Helga didn’t really believe her husband had disappeared. She thought maybe the Government had killed him to keep him quiet about the machine and steal his project. Still, the Government let her keep her money and her mansion, and she lived the rest of her life in reclusion, addicted to the machine.

Volkswagen was sued numerous times regarding the addictive properties of the machine. Apparently, some folks became so addicted to the machine that they were unable to keep a job, lost their marriages, abandoned their kids… hell, some even lost their minds. So the machine was pulled off the shelves, and the car company went back to making cars.

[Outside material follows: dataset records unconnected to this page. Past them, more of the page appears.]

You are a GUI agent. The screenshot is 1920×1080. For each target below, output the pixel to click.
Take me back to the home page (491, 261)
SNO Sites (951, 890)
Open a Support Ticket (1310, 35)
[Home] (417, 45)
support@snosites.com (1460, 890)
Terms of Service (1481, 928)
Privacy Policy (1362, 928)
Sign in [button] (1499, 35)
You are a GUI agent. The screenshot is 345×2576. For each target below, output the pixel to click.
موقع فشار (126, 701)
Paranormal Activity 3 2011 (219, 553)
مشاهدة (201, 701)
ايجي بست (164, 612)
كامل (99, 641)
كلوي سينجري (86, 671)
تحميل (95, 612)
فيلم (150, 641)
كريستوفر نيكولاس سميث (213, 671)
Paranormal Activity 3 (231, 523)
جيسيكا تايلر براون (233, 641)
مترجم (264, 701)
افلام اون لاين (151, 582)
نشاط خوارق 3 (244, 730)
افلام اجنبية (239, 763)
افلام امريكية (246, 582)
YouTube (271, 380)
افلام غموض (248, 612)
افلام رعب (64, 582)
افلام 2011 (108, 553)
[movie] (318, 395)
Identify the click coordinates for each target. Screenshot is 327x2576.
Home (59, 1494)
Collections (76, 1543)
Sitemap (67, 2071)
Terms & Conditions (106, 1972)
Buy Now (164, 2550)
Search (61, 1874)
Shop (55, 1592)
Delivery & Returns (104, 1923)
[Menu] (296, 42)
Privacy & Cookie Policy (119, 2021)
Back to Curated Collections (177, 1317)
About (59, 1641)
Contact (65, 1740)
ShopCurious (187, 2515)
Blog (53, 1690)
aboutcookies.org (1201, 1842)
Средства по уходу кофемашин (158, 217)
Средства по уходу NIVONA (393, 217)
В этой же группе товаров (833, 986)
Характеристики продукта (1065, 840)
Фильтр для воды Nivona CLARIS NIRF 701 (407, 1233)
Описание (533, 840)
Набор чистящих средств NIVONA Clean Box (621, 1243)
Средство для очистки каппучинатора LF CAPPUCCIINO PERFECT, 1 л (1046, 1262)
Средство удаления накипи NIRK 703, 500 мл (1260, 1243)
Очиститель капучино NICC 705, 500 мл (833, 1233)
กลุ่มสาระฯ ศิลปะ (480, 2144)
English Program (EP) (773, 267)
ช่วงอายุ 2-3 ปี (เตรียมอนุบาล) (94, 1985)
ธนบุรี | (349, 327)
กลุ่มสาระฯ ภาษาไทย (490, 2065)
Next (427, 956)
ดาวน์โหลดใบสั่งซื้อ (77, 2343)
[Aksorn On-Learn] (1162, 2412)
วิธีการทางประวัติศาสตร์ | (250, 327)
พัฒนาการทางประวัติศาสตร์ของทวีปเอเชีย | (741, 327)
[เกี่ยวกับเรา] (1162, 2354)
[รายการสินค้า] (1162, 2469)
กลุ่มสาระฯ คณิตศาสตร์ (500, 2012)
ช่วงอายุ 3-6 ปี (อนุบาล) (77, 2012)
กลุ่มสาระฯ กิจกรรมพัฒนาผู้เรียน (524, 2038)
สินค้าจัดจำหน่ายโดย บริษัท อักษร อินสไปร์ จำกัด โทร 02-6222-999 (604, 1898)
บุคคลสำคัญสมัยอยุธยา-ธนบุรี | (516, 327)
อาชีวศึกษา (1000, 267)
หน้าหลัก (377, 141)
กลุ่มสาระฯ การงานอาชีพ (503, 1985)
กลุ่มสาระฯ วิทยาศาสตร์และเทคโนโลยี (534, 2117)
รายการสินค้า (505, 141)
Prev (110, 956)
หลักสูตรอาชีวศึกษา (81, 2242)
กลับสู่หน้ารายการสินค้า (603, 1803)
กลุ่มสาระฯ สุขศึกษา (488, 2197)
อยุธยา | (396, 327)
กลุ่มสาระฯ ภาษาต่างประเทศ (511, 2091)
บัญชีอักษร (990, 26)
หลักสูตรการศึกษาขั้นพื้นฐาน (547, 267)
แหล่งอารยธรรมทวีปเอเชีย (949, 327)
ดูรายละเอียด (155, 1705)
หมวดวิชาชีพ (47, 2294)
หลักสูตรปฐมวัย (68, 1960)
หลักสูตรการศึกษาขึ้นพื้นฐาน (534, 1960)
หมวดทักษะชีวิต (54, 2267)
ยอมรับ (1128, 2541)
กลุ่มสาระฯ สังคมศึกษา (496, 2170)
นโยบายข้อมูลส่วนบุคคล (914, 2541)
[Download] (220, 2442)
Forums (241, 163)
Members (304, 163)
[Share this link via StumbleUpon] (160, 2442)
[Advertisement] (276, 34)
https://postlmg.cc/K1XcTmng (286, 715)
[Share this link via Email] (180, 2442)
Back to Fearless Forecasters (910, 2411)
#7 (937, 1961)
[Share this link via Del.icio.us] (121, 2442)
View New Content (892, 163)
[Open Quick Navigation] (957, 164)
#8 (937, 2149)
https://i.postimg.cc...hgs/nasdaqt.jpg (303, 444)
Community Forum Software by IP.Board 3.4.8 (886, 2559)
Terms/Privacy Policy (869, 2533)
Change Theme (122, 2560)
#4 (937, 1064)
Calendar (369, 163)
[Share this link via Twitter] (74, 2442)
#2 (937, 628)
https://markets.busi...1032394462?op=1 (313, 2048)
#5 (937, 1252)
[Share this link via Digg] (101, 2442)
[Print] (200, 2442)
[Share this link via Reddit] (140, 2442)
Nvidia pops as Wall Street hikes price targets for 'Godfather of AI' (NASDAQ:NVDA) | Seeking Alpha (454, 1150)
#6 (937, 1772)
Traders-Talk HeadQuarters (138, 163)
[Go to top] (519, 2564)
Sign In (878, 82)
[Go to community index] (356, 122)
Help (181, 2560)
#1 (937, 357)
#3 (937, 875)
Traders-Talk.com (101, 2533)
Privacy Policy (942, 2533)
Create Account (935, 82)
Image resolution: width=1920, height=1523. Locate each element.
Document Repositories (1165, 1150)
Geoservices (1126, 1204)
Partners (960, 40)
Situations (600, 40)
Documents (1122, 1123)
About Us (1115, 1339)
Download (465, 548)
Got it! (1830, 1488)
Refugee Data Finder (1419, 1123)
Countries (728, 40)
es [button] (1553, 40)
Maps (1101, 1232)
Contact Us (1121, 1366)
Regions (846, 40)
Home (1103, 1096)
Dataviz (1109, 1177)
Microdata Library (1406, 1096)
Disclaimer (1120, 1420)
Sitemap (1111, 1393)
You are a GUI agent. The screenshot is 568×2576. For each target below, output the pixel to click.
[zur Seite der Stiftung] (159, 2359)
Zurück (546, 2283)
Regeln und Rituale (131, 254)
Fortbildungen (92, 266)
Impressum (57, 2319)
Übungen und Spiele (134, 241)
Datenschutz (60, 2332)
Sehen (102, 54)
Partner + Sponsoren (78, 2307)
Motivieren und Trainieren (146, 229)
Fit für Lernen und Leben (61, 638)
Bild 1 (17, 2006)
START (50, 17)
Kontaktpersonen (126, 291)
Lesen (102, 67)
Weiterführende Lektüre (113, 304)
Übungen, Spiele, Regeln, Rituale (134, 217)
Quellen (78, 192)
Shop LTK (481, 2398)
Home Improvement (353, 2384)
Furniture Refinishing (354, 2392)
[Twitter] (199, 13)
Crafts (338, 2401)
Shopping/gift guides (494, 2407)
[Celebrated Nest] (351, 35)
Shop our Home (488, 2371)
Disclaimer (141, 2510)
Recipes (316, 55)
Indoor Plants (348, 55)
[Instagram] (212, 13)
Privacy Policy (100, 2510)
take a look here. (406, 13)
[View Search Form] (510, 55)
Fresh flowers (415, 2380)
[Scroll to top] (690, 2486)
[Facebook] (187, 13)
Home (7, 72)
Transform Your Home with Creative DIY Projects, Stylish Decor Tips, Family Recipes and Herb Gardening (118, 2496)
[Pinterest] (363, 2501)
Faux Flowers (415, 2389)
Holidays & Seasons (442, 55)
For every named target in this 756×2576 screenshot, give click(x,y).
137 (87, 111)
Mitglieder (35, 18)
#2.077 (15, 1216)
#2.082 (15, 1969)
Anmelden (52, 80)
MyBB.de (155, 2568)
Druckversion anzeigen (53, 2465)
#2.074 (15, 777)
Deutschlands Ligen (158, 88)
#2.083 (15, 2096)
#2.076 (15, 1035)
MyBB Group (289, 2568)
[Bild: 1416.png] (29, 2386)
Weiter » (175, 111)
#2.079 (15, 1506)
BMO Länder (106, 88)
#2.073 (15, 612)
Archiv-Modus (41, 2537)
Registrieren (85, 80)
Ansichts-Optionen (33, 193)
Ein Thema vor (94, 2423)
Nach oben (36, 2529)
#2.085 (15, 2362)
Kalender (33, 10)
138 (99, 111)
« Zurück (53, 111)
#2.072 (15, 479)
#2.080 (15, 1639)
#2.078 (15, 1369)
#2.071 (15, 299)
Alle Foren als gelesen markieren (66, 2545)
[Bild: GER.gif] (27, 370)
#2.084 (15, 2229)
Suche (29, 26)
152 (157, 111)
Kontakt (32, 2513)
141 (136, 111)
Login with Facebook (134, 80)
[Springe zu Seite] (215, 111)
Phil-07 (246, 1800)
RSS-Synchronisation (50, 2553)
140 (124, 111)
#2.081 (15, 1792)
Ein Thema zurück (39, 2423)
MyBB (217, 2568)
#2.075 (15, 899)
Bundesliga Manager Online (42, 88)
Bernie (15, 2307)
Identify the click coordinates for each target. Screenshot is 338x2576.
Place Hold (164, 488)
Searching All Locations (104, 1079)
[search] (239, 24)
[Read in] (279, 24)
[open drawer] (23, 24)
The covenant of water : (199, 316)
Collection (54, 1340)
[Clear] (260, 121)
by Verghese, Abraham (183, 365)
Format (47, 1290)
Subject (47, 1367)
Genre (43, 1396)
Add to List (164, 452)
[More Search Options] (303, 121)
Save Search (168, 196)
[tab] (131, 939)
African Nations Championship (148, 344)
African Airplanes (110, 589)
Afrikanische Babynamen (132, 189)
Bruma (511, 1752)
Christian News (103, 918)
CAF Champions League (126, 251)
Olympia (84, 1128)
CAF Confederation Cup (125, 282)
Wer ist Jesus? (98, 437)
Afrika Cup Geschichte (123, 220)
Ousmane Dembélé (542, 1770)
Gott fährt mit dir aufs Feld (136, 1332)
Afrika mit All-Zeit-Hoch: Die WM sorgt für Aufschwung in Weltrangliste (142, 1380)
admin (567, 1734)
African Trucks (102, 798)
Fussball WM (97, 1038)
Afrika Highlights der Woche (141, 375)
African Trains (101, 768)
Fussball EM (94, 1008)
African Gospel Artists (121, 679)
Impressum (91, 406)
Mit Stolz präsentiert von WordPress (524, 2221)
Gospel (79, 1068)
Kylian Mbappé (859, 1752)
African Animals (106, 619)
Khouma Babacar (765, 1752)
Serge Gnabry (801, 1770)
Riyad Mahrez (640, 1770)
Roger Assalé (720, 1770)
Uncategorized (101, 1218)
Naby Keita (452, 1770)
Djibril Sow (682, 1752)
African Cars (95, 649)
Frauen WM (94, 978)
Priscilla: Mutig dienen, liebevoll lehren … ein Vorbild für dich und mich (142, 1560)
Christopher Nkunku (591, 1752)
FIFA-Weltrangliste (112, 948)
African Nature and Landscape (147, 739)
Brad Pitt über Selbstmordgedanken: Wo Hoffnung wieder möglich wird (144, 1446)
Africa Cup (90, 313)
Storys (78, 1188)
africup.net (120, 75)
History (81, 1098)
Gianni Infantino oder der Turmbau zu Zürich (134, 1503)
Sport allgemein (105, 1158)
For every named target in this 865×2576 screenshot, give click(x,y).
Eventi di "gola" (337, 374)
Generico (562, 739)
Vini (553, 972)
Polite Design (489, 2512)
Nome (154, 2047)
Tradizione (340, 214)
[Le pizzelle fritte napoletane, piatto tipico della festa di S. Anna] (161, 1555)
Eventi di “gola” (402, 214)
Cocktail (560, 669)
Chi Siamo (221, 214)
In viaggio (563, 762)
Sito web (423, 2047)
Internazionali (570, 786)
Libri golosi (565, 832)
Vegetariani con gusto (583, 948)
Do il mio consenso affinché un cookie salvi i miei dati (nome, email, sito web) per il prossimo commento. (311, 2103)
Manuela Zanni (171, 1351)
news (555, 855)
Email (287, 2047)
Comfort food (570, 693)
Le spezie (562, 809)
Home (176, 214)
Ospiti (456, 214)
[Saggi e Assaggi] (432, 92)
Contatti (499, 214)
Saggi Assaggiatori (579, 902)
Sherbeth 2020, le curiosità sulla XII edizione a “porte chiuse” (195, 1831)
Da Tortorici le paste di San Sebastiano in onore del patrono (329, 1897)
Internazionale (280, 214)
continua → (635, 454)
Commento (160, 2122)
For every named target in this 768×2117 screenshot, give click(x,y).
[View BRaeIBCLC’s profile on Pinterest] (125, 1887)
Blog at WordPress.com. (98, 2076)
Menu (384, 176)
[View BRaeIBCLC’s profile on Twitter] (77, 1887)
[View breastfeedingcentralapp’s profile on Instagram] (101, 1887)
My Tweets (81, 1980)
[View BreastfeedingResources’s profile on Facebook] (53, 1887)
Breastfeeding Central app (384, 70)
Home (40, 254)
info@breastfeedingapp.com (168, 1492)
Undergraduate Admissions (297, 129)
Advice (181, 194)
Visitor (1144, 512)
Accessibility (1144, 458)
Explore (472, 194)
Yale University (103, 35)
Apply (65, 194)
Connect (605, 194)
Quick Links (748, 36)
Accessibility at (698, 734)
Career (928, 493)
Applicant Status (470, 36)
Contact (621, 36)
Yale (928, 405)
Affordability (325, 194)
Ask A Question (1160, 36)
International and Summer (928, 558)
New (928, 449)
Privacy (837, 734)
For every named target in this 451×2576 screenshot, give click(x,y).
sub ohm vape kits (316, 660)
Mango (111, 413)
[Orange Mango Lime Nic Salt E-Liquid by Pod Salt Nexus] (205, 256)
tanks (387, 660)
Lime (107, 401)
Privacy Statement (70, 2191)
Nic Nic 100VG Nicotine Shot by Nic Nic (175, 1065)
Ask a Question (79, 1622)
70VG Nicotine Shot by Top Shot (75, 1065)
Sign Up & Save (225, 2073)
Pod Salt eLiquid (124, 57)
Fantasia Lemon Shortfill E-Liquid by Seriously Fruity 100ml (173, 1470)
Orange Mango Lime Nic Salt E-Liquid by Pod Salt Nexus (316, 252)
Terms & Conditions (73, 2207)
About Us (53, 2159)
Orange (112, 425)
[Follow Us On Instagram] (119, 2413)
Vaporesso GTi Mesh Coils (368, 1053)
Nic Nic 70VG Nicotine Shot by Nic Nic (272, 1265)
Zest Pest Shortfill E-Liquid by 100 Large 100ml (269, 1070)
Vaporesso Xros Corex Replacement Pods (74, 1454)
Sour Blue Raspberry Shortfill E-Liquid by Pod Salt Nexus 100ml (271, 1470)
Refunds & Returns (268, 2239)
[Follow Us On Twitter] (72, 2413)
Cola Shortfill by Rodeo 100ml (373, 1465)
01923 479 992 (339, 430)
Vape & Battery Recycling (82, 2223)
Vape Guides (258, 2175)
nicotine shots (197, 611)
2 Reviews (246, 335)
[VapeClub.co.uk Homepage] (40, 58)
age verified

The US Government shelved the Oswald project and went back to killing black, brown, and yellow people in faraway lands.

And Oswald?

Well… Oswald sightings became commonplace. Some folks claimed he had become a God. Others said he was the devil. A church grew out of his ashes, with masturbation as its principal communion. The machine went underground, with adherents and devotees trying to imitate the path of Oswald to rise up to heaven.

You could say Oswald is now everywhere, always. But he was also neither here… Nor there. His masturbatory machine had masturbated him into transcendence.